It took my breath away

In the morning some people take longer to "surface". Well, it's not too bad with me, but when I go to breakfast I do have to programme myself for the whole operation. Any step I forget and I have to keep getting up to get what I need. And I don't have a cooked breakfast either. I don't even toast my bread! So the operation is kept down to its absolute minimum.

Recently I went to Sydney for a seminar. At the 'convention centre' one felt at home, because the treatment was the same: you gets your own or you goes without. However, the company was good... (in Italy they call Jesuits "The Company of Jesus.") and the seminar went smoothly, according to plan. When it was over I had some 24 hours to myself.

I caught the train to visit my sister but had to await her return from work. I knew where she parked her car, beside the church, and waited. I finished reading my book. I bought her some flowers. But I still had to wait. So I took out my recorder, propped my music on the bonnet, and started to play. "Uncle Andy, how embarrassing" said my niece, "I wouldn't be seen dead with you." One man stopped to talk to me ... but I didn't have a hat.

Eventually my sister came. She took me home and we talked and talked and talked, staying up late with her husband, late enough to see all their family coming home to roost.
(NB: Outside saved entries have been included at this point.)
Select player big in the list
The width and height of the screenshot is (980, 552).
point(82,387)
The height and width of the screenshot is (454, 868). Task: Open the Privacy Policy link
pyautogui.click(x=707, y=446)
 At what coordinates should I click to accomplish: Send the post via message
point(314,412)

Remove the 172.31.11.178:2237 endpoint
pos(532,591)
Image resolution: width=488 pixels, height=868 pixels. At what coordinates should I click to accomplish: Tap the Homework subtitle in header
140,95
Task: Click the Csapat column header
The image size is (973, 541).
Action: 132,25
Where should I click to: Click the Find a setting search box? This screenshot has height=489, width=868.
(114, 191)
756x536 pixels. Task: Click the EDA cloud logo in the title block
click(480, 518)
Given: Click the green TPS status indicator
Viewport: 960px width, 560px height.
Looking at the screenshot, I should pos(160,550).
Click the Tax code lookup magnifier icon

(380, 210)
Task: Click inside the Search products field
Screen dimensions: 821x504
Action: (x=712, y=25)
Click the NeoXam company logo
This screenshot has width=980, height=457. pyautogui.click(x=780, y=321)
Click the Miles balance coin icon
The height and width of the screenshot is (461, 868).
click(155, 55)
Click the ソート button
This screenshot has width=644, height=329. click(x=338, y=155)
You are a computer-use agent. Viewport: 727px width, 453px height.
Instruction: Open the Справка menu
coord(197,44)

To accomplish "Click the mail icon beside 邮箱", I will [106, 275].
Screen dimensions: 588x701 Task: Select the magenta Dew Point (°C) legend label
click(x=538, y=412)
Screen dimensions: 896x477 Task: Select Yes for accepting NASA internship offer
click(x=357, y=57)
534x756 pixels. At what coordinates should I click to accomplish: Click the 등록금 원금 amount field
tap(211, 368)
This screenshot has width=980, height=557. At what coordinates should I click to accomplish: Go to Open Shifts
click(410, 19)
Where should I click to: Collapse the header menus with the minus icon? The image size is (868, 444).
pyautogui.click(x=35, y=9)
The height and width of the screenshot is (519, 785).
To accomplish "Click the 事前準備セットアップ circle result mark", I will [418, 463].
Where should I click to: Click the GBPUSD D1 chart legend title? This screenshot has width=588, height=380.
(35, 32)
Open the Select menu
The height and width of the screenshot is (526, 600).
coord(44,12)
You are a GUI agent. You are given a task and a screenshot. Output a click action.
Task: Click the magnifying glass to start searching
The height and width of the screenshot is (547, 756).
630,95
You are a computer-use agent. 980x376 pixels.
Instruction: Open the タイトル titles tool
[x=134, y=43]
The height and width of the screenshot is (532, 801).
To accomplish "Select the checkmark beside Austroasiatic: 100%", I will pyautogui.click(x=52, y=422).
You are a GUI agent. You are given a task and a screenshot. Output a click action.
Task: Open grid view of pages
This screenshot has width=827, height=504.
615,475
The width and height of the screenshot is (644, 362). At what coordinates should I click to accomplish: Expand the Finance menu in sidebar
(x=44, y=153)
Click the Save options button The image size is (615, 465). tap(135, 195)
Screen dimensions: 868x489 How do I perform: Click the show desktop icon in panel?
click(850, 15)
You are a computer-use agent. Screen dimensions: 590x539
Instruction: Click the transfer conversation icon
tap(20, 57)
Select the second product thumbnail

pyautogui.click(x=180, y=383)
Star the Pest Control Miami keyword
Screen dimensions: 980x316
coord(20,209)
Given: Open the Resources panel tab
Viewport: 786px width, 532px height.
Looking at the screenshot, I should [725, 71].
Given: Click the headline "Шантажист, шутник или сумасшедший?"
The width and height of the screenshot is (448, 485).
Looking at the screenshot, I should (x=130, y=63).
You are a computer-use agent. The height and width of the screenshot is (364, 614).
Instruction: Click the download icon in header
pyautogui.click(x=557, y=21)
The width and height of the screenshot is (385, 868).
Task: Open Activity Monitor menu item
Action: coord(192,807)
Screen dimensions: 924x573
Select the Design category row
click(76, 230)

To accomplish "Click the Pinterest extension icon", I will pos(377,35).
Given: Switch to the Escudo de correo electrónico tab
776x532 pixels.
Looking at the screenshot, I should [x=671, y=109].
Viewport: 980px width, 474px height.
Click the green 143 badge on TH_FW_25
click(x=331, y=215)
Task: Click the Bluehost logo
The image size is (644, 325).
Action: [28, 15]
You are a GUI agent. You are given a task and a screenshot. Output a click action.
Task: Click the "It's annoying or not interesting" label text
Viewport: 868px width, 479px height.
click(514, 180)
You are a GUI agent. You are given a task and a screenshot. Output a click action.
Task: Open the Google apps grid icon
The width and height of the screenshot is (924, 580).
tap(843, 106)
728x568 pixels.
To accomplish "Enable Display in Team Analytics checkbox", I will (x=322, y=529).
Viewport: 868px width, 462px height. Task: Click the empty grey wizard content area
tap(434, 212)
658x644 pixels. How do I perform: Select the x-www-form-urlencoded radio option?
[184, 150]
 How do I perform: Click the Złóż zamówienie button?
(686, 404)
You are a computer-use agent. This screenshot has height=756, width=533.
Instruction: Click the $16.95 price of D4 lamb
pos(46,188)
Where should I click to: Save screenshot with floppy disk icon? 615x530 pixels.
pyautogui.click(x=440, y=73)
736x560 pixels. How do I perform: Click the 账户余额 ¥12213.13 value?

I slept in the next morning, so as not to get in the way of the workers. Eventually I got up and gently made my way to the kitchen. My sister offered me a choice of fruit and I opted for the grapefruit. She freed the flesh from the skin, separated the segments, sugared the lot, then went into the dining room for a glass bowl and served it on a plate. I enjoyed that, the fruit, the attention, the lot. As we chatted she took the things away and we were waiting for the bread to toast and the tea to brew. It was in that interval that she filled the glass bowl with water and placed it before me. This took me by surprise and it must have registered on my face because she said: "So you can rinse your fingers." It simply took my breath away. Such courtesy, such attention. Perhaps it was the environment, or the magic morning hour. Or was it the contrast with my present natural habitat, my all male environment, my "working" conditions? It simply took me by surprise. And a pleasant surprise, I might add.

Dear Lord, Your are full of surprises. Deo gratias.